Top of MATERIALS PROVIDED

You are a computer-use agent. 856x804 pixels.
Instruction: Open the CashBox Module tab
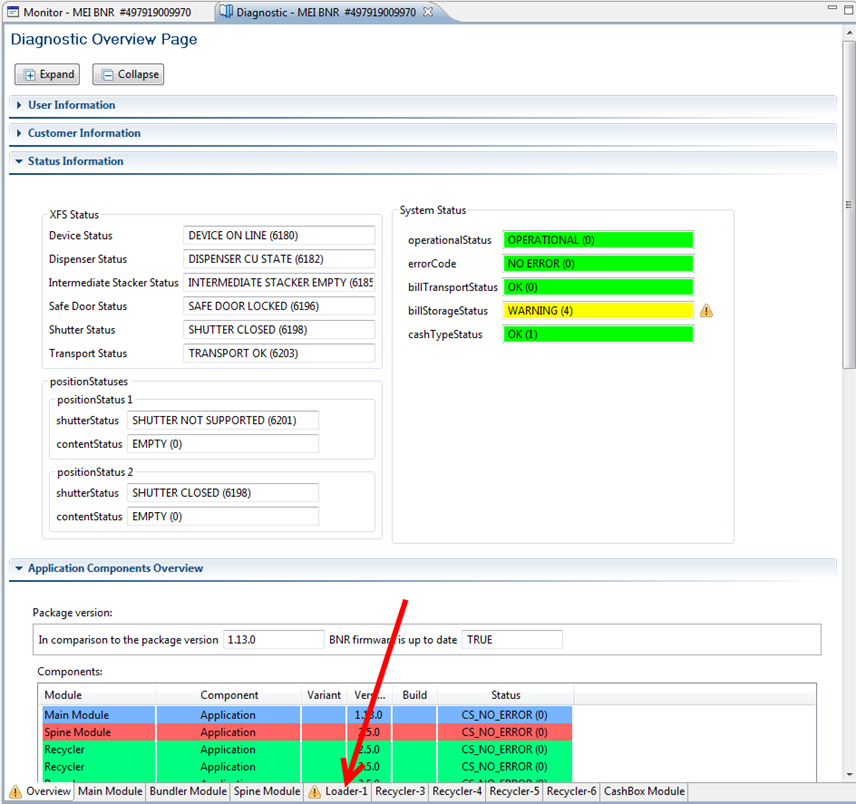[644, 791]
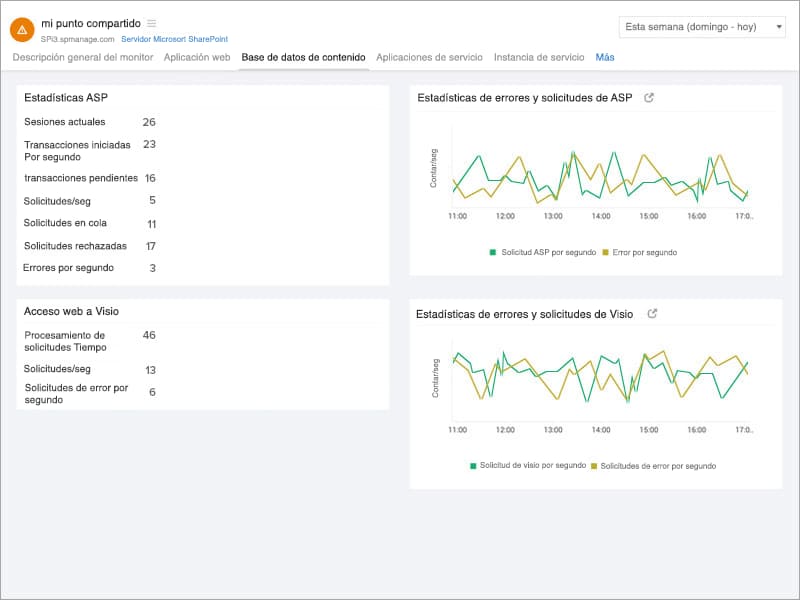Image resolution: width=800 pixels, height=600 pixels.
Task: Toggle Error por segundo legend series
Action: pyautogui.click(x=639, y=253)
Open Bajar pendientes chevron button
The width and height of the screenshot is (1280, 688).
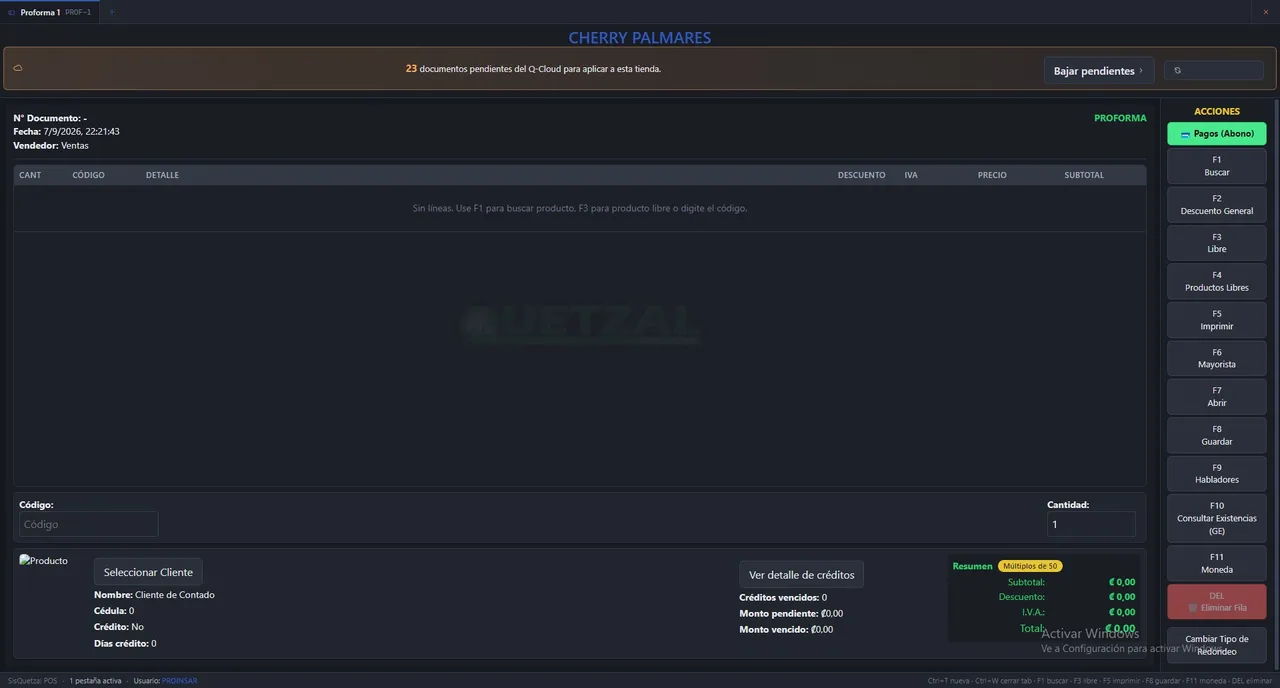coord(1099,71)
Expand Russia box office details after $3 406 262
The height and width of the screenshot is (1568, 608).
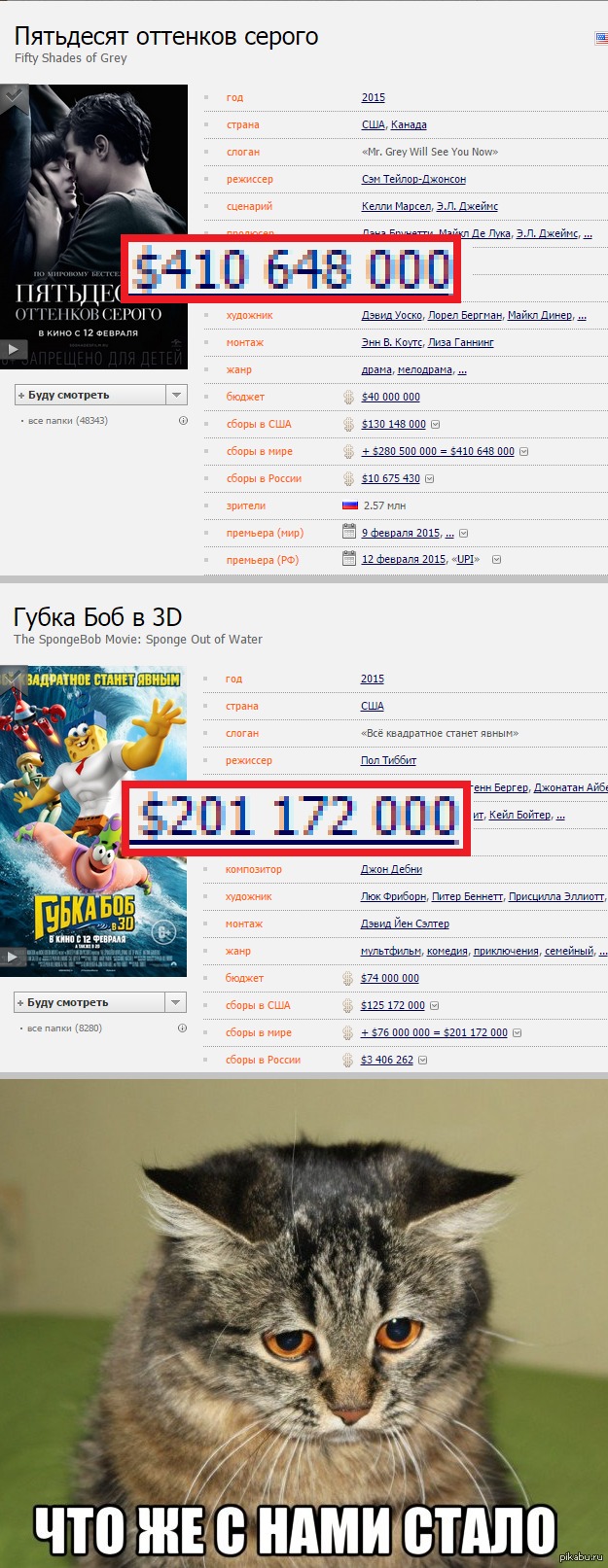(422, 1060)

Bottom of MATERIALS PROVIDED

EXERCISE DETAILS ▸
Could you transcribe every entry above exactly, leaving out the images?

WRITTEN ANSWER ▸
You are a computer-use agent. 856x804 pixels.
Instruction: Open the CashBox Module tab
[644, 791]
Image resolution: width=800 pixels, height=600 pixels.
Task: Toggle Error por segundo legend series
Action: pyautogui.click(x=639, y=253)
Open Bajar pendientes chevron button
The width and height of the screenshot is (1280, 688).
coord(1099,71)
Expand Russia box office details after $3 406 262
The height and width of the screenshot is (1568, 608).
(422, 1060)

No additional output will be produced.